Start of Records for processing

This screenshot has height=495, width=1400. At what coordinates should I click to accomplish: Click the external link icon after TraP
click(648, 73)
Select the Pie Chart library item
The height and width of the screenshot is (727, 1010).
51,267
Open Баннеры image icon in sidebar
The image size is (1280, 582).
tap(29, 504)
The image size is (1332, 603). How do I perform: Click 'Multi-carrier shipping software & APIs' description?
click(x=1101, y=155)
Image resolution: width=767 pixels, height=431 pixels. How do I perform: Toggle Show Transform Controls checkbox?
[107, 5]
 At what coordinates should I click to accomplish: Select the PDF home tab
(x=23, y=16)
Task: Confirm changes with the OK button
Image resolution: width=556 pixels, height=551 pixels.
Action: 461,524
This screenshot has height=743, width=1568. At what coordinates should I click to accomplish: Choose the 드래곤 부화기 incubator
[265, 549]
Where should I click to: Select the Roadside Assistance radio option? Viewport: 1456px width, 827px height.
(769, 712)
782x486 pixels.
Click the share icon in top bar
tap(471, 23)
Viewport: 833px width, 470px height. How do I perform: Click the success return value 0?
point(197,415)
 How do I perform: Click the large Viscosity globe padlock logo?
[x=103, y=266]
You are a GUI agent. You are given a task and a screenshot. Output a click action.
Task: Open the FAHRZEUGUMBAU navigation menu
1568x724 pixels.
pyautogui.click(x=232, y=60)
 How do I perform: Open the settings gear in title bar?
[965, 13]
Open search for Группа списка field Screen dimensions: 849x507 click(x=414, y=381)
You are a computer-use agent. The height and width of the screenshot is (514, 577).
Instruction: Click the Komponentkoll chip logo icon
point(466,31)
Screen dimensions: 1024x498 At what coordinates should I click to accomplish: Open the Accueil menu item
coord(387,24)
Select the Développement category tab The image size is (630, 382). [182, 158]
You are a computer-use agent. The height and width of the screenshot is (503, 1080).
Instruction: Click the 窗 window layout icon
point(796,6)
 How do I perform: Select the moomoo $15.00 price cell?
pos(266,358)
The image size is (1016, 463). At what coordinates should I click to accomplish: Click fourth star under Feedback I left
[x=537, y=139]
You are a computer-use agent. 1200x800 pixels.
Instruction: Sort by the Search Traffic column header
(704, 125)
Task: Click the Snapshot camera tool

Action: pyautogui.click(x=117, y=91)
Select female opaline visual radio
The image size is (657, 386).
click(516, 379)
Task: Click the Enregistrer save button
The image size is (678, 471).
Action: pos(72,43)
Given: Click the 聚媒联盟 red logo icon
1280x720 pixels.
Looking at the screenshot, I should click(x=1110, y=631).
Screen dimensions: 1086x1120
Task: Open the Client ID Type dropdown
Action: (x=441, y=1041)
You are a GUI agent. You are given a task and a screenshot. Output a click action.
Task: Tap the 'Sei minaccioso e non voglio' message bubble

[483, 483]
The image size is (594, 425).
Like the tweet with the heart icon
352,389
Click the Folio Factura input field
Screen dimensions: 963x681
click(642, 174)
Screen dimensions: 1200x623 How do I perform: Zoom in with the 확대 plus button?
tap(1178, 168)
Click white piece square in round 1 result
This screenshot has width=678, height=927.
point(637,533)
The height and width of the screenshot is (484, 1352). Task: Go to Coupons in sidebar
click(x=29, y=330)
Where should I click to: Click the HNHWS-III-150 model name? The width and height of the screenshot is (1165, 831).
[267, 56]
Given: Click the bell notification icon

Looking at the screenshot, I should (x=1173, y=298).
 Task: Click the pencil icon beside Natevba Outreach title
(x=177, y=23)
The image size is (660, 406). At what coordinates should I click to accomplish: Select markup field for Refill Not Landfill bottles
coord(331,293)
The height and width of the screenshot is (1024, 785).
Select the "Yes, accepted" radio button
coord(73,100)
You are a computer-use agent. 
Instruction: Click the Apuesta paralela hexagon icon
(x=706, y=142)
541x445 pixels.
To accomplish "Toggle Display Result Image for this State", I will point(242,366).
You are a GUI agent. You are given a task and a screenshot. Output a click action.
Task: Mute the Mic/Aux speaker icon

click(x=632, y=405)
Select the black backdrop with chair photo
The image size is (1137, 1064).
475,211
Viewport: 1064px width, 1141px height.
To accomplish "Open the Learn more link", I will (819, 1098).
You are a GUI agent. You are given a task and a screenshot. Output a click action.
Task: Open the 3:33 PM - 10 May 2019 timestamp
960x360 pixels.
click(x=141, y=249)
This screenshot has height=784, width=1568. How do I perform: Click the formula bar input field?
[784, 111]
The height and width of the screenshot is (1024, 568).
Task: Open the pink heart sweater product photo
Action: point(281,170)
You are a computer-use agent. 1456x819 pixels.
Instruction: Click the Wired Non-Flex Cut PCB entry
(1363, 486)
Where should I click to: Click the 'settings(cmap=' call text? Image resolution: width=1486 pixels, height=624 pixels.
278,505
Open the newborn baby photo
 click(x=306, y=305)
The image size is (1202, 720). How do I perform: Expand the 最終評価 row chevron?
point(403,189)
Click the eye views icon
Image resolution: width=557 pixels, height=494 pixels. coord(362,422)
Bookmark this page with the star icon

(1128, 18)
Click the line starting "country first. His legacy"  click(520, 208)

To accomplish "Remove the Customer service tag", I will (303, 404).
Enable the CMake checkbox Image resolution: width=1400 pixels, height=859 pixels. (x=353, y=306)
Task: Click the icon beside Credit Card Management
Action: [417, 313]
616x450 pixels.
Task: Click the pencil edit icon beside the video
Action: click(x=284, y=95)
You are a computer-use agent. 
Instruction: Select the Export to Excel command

End of Records for processing

◆ **What the task asks**
Output every record above exactly as it appears.

◆ **Completed exercise**
This screenshot has height=495, width=1400. At what coordinates should I click to accomplish: Click the external link icon after TraP
click(648, 73)
Select the Pie Chart library item
The height and width of the screenshot is (727, 1010).
51,267
Open Баннеры image icon in sidebar
The image size is (1280, 582).
tap(29, 504)
The image size is (1332, 603). How do I perform: Click 'Multi-carrier shipping software & APIs' description?
click(x=1101, y=155)
Image resolution: width=767 pixels, height=431 pixels. How do I perform: Toggle Show Transform Controls checkbox?
[107, 5]
 At what coordinates should I click to accomplish: Select the PDF home tab
(x=23, y=16)
Task: Confirm changes with the OK button
Image resolution: width=556 pixels, height=551 pixels.
Action: 461,524
This screenshot has height=743, width=1568. At what coordinates should I click to accomplish: Choose the 드래곤 부화기 incubator
[265, 549]
Where should I click to: Select the Roadside Assistance radio option? Viewport: 1456px width, 827px height.
(769, 712)
782x486 pixels.
Click the share icon in top bar
tap(471, 23)
Viewport: 833px width, 470px height. How do I perform: Click the success return value 0?
point(197,415)
 How do I perform: Click the large Viscosity globe padlock logo?
[x=103, y=266]
You are a GUI agent. You are given a task and a screenshot. Output a click action.
Task: Open the FAHRZEUGUMBAU navigation menu
1568x724 pixels.
pyautogui.click(x=232, y=60)
 How do I perform: Open the settings gear in title bar?
[965, 13]
Open search for Группа списка field Screen dimensions: 849x507 click(x=414, y=381)
You are a computer-use agent. The height and width of the screenshot is (514, 577).
Instruction: Click the Komponentkoll chip logo icon
point(466,31)
Screen dimensions: 1024x498 At what coordinates should I click to accomplish: Open the Accueil menu item
coord(387,24)
Select the Développement category tab The image size is (630, 382). [182, 158]
You are a computer-use agent. The height and width of the screenshot is (503, 1080).
Instruction: Click the 窗 window layout icon
point(796,6)
 How do I perform: Select the moomoo $15.00 price cell?
pos(266,358)
The image size is (1016, 463). At what coordinates should I click to accomplish: Click fourth star under Feedback I left
[x=537, y=139]
You are a computer-use agent. 1200x800 pixels.
Instruction: Sort by the Search Traffic column header
(704, 125)
Task: Click the Snapshot camera tool

Action: pyautogui.click(x=117, y=91)
Select female opaline visual radio
The image size is (657, 386).
click(516, 379)
Task: Click the Enregistrer save button
The image size is (678, 471).
Action: pos(72,43)
Given: Click the 聚媒联盟 red logo icon
1280x720 pixels.
Looking at the screenshot, I should click(x=1110, y=631).
Screen dimensions: 1086x1120
Task: Open the Client ID Type dropdown
Action: (x=441, y=1041)
You are a GUI agent. You are given a task and a screenshot. Output a click action.
Task: Tap the 'Sei minaccioso e non voglio' message bubble

[483, 483]
The image size is (594, 425).
Like the tweet with the heart icon
352,389
Click the Folio Factura input field
Screen dimensions: 963x681
click(642, 174)
Screen dimensions: 1200x623 How do I perform: Zoom in with the 확대 plus button?
tap(1178, 168)
Click white piece square in round 1 result
This screenshot has width=678, height=927.
point(637,533)
The height and width of the screenshot is (484, 1352). Task: Go to Coupons in sidebar
click(x=29, y=330)
Where should I click to: Click the HNHWS-III-150 model name? The width and height of the screenshot is (1165, 831).
[267, 56]
Given: Click the bell notification icon

Looking at the screenshot, I should (x=1173, y=298).
 Task: Click the pencil icon beside Natevba Outreach title
(x=177, y=23)
The image size is (660, 406). At what coordinates should I click to accomplish: Select markup field for Refill Not Landfill bottles
coord(331,293)
The height and width of the screenshot is (1024, 785).
Select the "Yes, accepted" radio button
coord(73,100)
You are a computer-use agent. 
Instruction: Click the Apuesta paralela hexagon icon
(x=706, y=142)
541x445 pixels.
To accomplish "Toggle Display Result Image for this State", I will point(242,366).
You are a GUI agent. You are given a task and a screenshot. Output a click action.
Task: Mute the Mic/Aux speaker icon

click(x=632, y=405)
Select the black backdrop with chair photo
The image size is (1137, 1064).
475,211
Viewport: 1064px width, 1141px height.
To accomplish "Open the Learn more link", I will (819, 1098).
You are a GUI agent. You are given a task and a screenshot. Output a click action.
Task: Open the 3:33 PM - 10 May 2019 timestamp
960x360 pixels.
click(x=141, y=249)
This screenshot has height=784, width=1568. How do I perform: Click the formula bar input field?
[784, 111]
The height and width of the screenshot is (1024, 568).
Task: Open the pink heart sweater product photo
Action: point(281,170)
You are a computer-use agent. 1456x819 pixels.
Instruction: Click the Wired Non-Flex Cut PCB entry
(1363, 486)
Where should I click to: Click the 'settings(cmap=' call text? Image resolution: width=1486 pixels, height=624 pixels.
278,505
Open the newborn baby photo
 click(x=306, y=305)
The image size is (1202, 720). How do I perform: Expand the 最終評価 row chevron?
point(403,189)
Click the eye views icon
Image resolution: width=557 pixels, height=494 pixels. coord(362,422)
Bookmark this page with the star icon

(1128, 18)
Click the line starting "country first. His legacy"  click(520, 208)

To accomplish "Remove the Customer service tag", I will (303, 404).
Enable the CMake checkbox Image resolution: width=1400 pixels, height=859 pixels. (x=353, y=306)
Task: Click the icon beside Credit Card Management
Action: [417, 313]
616x450 pixels.
Task: Click the pencil edit icon beside the video
Action: click(x=284, y=95)
You are a computer-use agent. 
Instruction: Select the Export to Excel command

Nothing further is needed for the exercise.